Title: Creature in the Well
Developer: Flight School Studio
Release Date: March 27, 2020
Reviewed On: PS4
Publisher: Flight School Studio
Genre: Pinball/Dungeon Crawler
When one thinks of pinball, innovation probably isn’t the first thing that comes to mind. While we have seen some unique pinball inspired experiences over the years, not much has changed within the genre. Well, not until the developer Flight School Studio had the idea to merge pinball elements with the dungeon crawler genre, which birthed Creature in the Well. However, like an actual pinball machine, there’s still some repetition here.
Creature in the Well’s story can be challenging to piece together. Following a short cutscene with two voiceless texts talking about how there is nothing outside of “the storm,” a robot wakes up in the desert. This robot is an “engineer,” one of a long-dead group that used to take care of a machine nestled inside a mountain.
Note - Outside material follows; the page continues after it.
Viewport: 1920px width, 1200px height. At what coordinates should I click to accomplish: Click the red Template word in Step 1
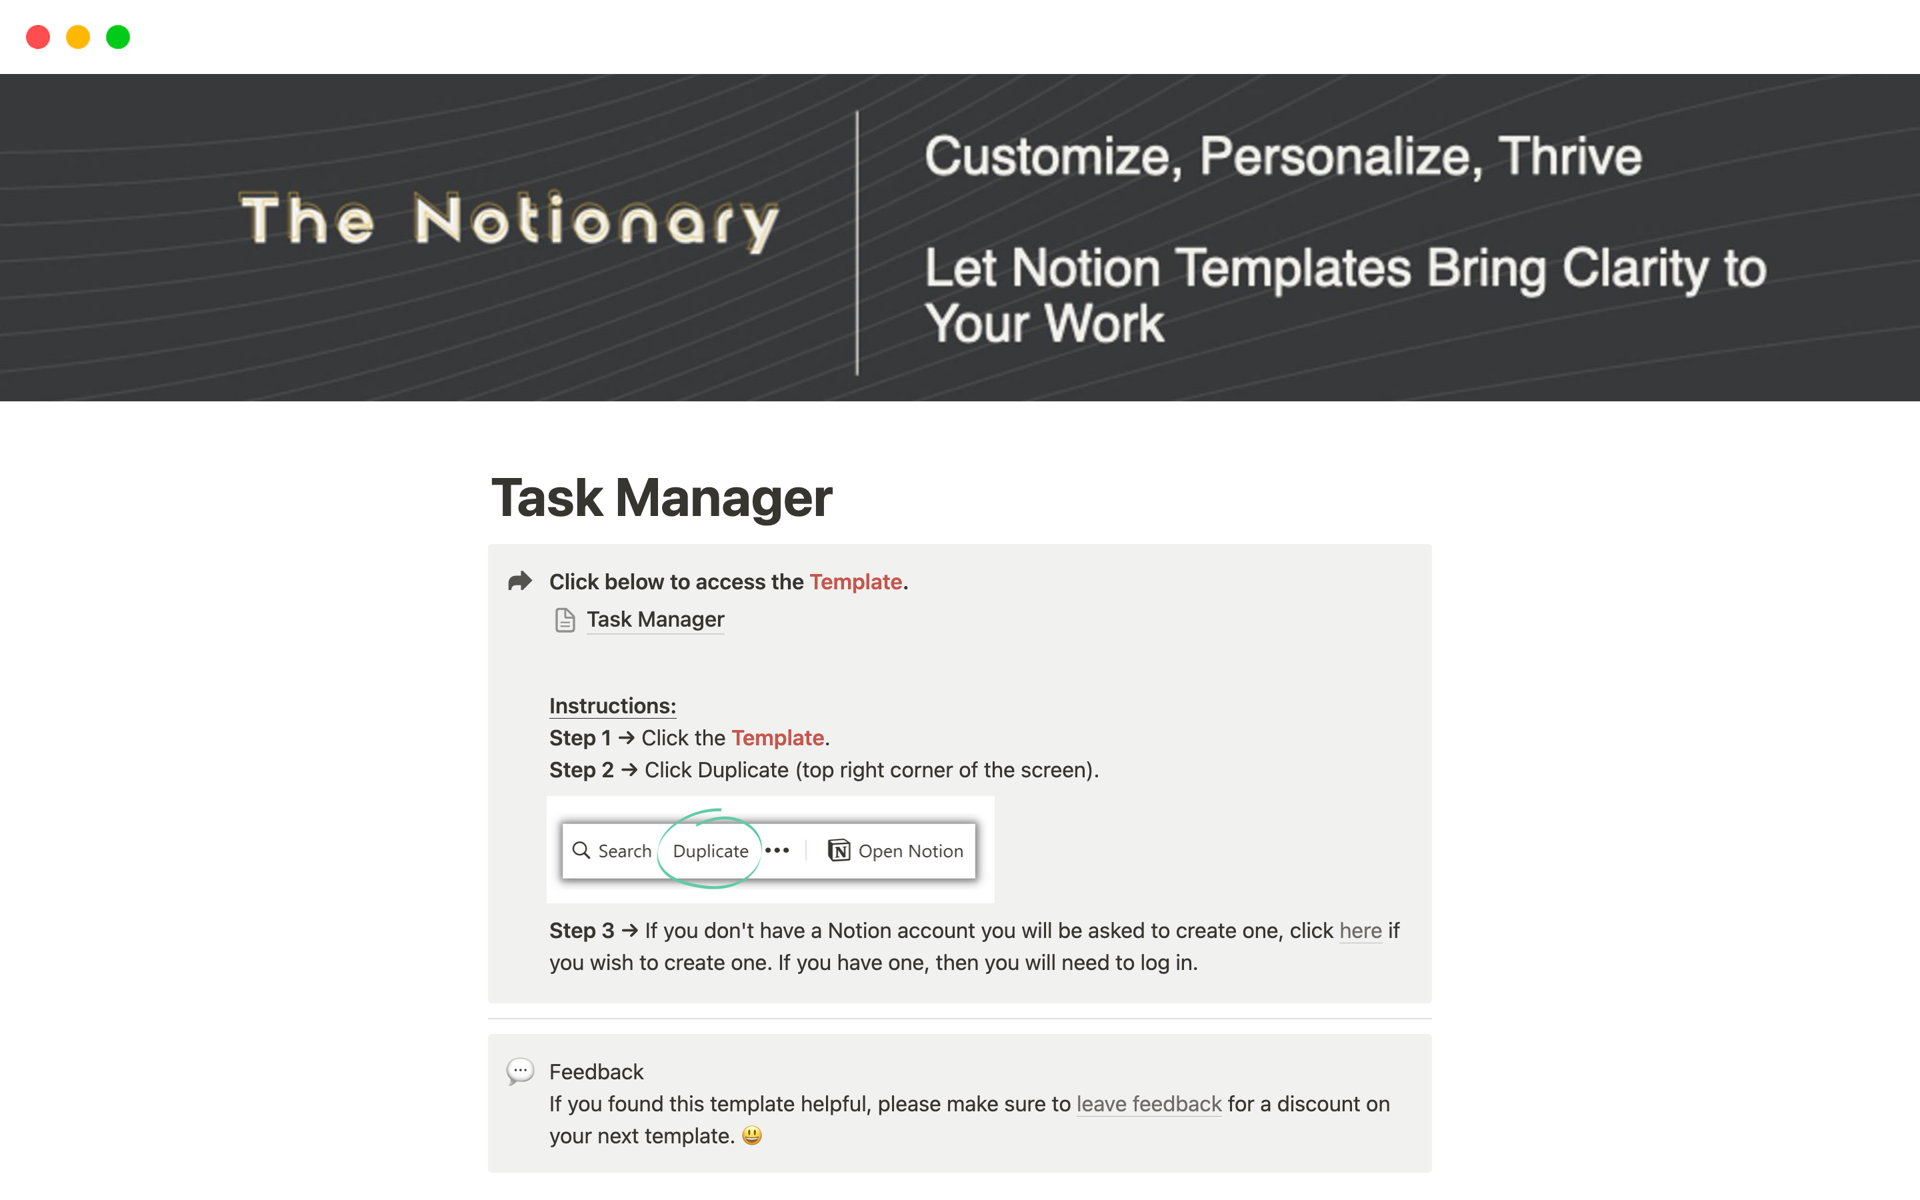[x=777, y=738]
Through events that are not initially explained, all of the engineers disappeared, and a strange creature took over the machine, plunging the world into a never-ending sandstorm. You, as the last surviving engineer, must restart the machine to rid the world of the sandstorm and the Creature.
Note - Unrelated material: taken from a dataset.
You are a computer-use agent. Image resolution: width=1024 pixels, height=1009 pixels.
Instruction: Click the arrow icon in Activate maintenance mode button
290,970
Not much of this plot is divulged to players directly. Outside of the initial cutscene, everything else is entirely missable or can be skipped. Like many traditional pinball games, this is most enjoyable when played in small doses. Pretty much every time I picked it up, I wasn’t in the mood for a massive story; I just wanted some pinball action. So while the lore that the game gives players is well written, and many might find it interesting, I was glad I could overlook it without missing much.
Creature in the Well’s world is overflowing with atmosphere. Everything about it feels unsettling. This is most true in the soundtrack. Whether you are merely walking through the peaceful (yet strangely empty) town or fighting the Creature during a stressful boss fight, the music makes everything feel just a little off.
The art design even furthers the atmosphere. The cell-shaded art style works incredibly well, leading to some beautiful scenery. What little characters there are here are also well designed and memorable, the “creature” in particular. You never get a full look at it; all you see are its eyes and arms. As it sits in the shadows, it taunts you, staring into your soul and occasionally attacking you. Sometimes, less is more with horror, as our imaginations are usually far worse than anything that we could actually see. This rings true for the Creature as its mystery was intimidating.
Seeing as how Creature in the Well is, at its roots, a pinball game, most will be playing for the gameplay. Luckily, it plays amazingly, putting a whole new spin on pinball. The game is divided into multiple levels, each made up of several rooms you need to clear. To progress from room to room, players must build up enough energy to open each door. However, I should add that after a few rooms, the game does feel a bit repetitive in nature.
Most of the game is completed by, well, playing pinball. Each room is made up of different styles of bumpers that can be hit multiple times before disappearing. Doing this builds up differing amounts of energy. While initially you’ll simply be required to clear each room of all of its bumpers, things begin to ramp up and become more challenging as you progress.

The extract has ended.